The U.K. is currently facing a health literacy crisis. Statistics from Health Education England show that just 43% of adults can understand written health information. And the country’s National Health Service says patients with lower levels of health literacy have significantly worse health outcomes across a number of indicators. They are more likely to engage in unhealthy behaviors and they are less able to manage chronic health conditions.
Jenei believes nurses are on the front lines of health literacy and that they have a duty to make sure their patients understand the information they receive.
“Asking open questions, practicing empathy, trying to understand why the other person is the way they are; nurses are already really good at this,” she commented. “Having more of that open, non-judgmental conversation with patients can really get them to start critically thinking about why they act in the way they do in regard to their health.”
Her work is influenced by the teachings of Brazilian philosopher Paolo Freire, who argued that healthcare providers shouldn’t view patients as “empty vessels waiting to be filled with knowledge.”
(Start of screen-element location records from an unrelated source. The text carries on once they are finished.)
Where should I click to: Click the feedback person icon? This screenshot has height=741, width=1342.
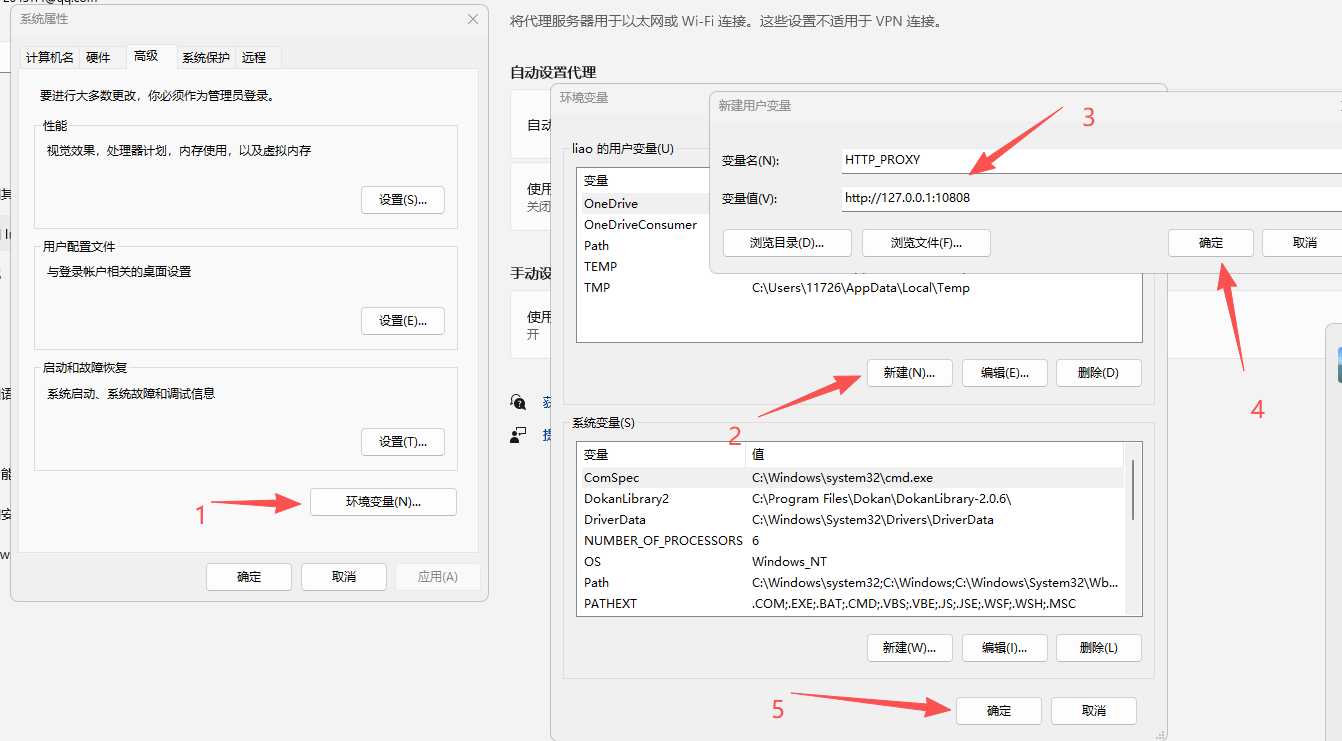[518, 435]

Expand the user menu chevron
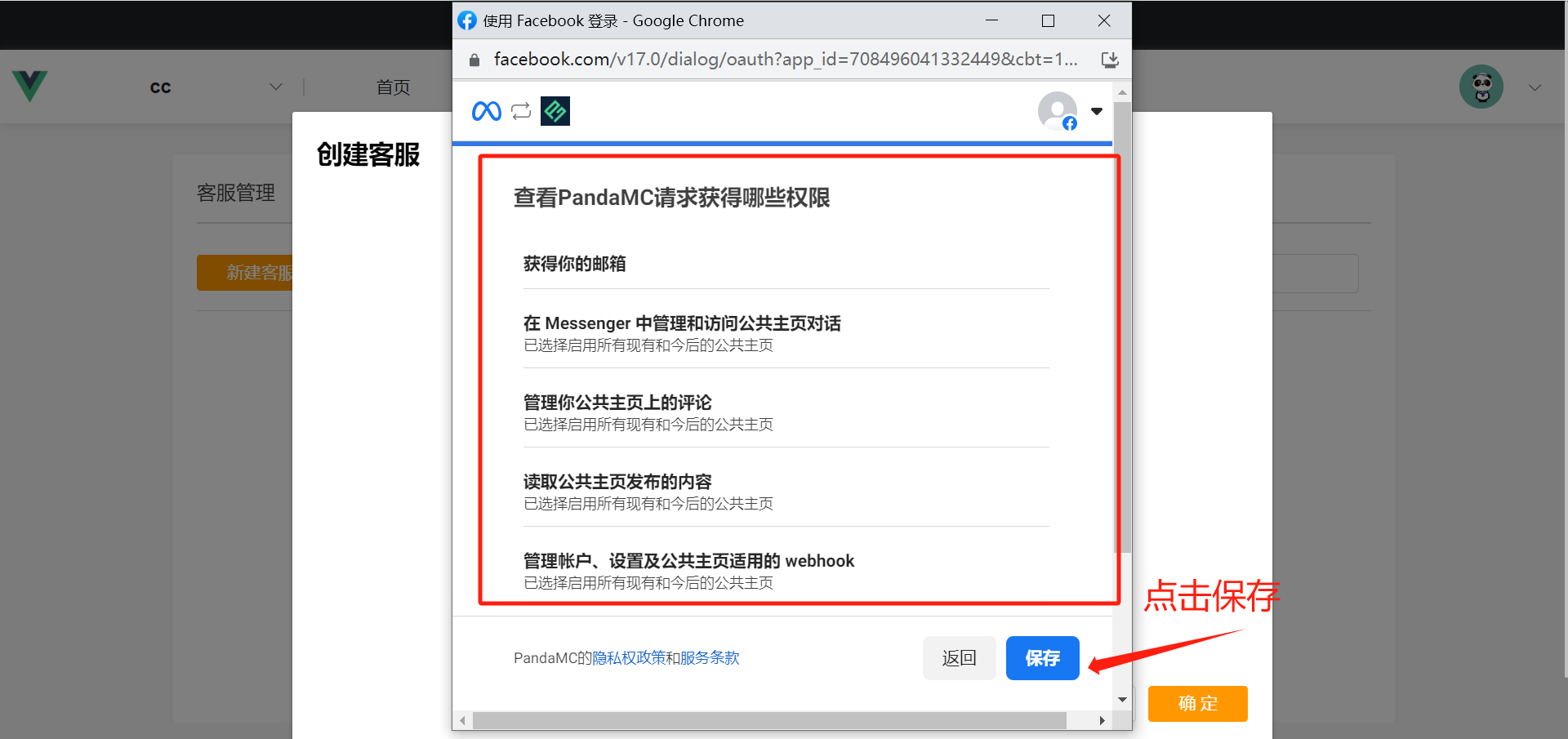(1535, 87)
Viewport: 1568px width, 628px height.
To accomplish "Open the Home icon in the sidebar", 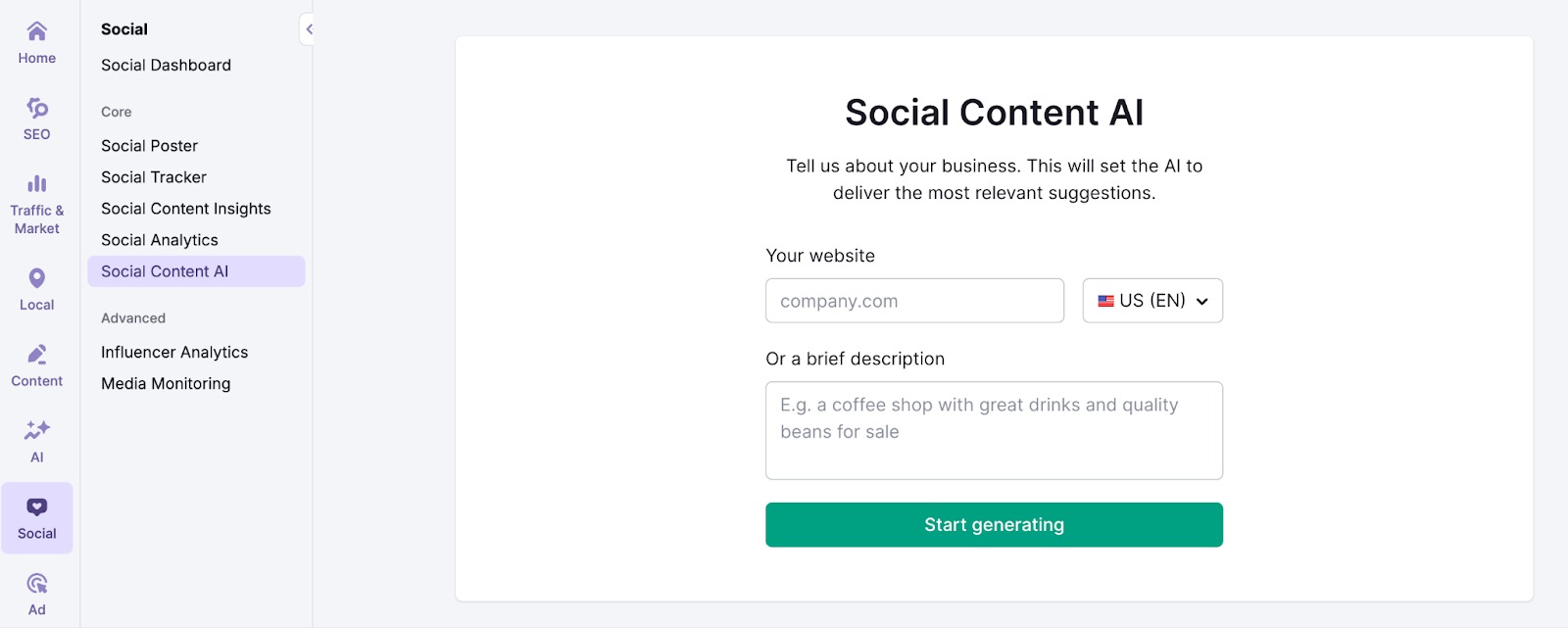I will [36, 39].
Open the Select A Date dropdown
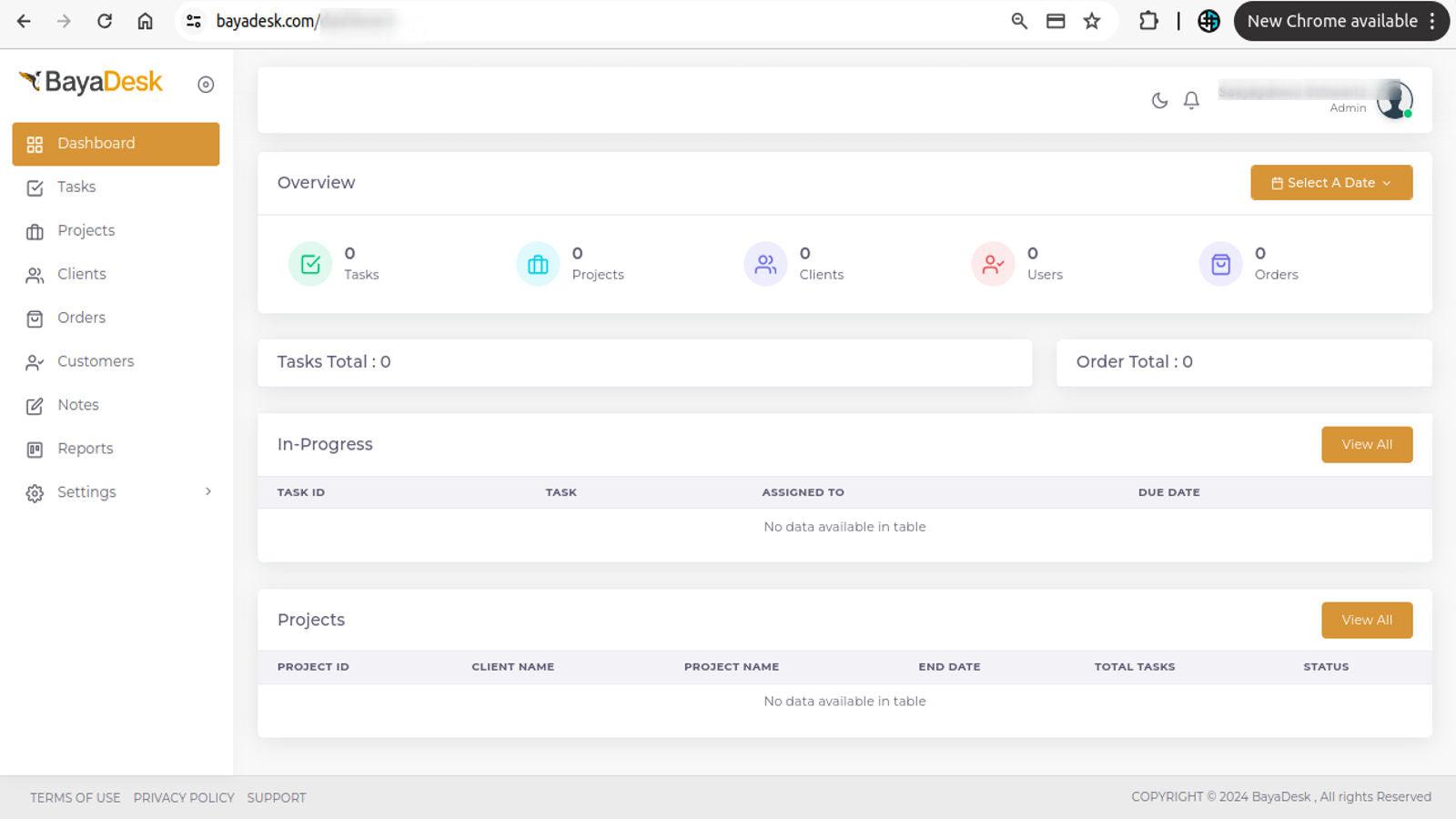1456x819 pixels. (x=1330, y=183)
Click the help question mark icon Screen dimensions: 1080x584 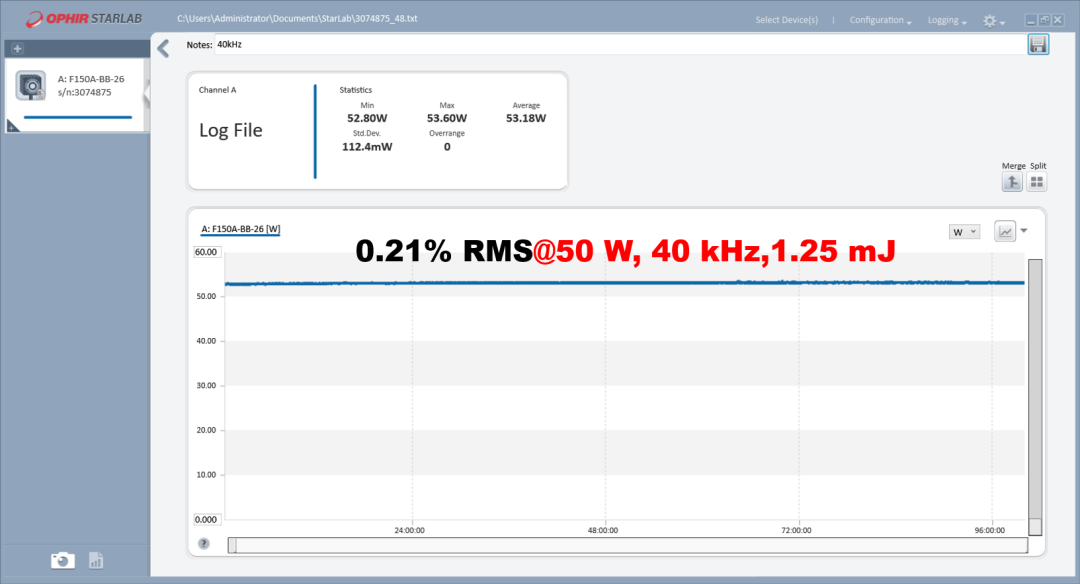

Jenei said nurses should be ready to adjust the consultation process to better accommodate the patient’s individual needs. If patients are having trouble following the latest health recommendations, providers can engage with the community to better understand why these problems persist.
She originally worked with substance abuse patients as a nurse before getting involved in health policy.
“I felt at the time there was this sort of revolving door in acute care. I saw the same people over and over, but there were loads of services for people experiencing homelessness and addiction issues. Yet, every time they would come into the hospital, we would discharge them with the same plan. There was a disconnect between what we were saying and the person,” she said of her experience.
The U.S. has a health literacy problem of its own. The Center for Healthcare Strategies estimates that nearly 36% of adults in the country have low health literacy. And low health literacy is estimated to cost the U.S. economy up to $236 billion every year due to preventable medical errors, increased rates of illness and disability, and wage losses.